TEXTO PROPORCIONADO
•••

Monday, September 15, 2008

Rostros del sur en el norte: Carlo
Casi acaba la tarde de verano, y terminamos nuestra barbacoa. Un mulato alto que se acerca saluda a mi amiga Salome con la mano, es el nuevo vecino.
Se llama Carlo, lleva unos jeans cortados en la rodilla y una camiseta sin mangas. Pasea a su perra pastor alemán por el jardín común de los edificios mutifamiliares.
Se acerca a nosotros y conversamos en “portuñol”. Su sonrisa es un poco caballuna, franca y que fácilmente deriva en carcajadas estruendosas.
Comienza a contarnos su llegada a esta ciudad. A veces su relato se interrumpe para gritar a su perra que retoza sobre las jardineras.
Llegó hasta aquí hace 10 años y al barrio hace 3 semanas. Compró su departamento para casarse, residir legalmente y empezar un hogar. “Tenía que parar, me crece la panza y no soy el chico lindo de antes” dice coqueto.

•••

Copia palabra por palabra la parte del texto sobre Carlo que empieza con "Se llama Carlo, lleva" y sigue hasta "sobre las jardineras.".

•••

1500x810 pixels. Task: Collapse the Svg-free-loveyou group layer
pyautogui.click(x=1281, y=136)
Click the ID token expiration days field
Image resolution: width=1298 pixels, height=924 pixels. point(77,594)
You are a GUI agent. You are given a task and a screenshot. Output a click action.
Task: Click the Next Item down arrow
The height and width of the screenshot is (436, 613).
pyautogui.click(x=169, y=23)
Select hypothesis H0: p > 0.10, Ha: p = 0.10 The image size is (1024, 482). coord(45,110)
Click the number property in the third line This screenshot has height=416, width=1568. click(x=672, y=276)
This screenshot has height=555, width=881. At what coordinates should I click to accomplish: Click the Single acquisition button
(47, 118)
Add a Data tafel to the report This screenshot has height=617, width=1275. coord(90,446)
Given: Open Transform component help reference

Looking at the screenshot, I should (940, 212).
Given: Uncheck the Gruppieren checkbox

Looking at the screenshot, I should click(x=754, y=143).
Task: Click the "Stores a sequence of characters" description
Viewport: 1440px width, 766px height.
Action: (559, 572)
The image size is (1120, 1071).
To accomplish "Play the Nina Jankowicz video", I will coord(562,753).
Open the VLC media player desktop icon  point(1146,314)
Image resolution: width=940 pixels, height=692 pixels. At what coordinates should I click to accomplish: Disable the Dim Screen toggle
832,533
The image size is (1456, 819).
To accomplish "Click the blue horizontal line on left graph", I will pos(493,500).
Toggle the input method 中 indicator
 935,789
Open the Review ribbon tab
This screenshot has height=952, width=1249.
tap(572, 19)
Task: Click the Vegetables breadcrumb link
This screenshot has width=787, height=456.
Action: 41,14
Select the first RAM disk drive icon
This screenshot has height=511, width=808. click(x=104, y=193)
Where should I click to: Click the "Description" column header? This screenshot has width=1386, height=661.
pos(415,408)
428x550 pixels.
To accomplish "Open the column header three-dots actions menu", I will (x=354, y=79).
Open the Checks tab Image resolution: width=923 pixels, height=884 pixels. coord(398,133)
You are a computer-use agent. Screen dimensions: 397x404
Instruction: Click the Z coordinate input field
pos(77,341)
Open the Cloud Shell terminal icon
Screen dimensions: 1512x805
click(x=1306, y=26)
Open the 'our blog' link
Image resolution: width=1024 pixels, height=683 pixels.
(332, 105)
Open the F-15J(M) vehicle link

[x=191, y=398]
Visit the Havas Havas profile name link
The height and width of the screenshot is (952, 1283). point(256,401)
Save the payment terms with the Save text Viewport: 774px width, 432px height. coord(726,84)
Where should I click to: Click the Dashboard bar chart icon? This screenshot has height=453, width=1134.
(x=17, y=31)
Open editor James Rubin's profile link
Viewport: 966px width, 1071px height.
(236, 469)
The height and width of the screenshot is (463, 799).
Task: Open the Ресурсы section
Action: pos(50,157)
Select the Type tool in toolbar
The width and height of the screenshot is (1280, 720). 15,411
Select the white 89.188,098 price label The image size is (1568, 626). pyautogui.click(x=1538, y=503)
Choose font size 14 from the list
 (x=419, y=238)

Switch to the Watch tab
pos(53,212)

•••

RESPUESTA
Se llama Carlo, lleva unos jeans cortados en la rodilla y una camiseta sin mangas. Pasea a su perra pastor alemán por el jardín común de los edificios mutifamiliares.
Se acerca a nosotros y conversamos en “portuñol”. Su sonrisa es un poco caballuna, franca y que fácilmente deriva en carcajadas estruendosas.
Comienza a contarnos su llegada a esta ciudad. A veces su relato se interrumpe para gritar a su perra que retoza sobre las jardineras.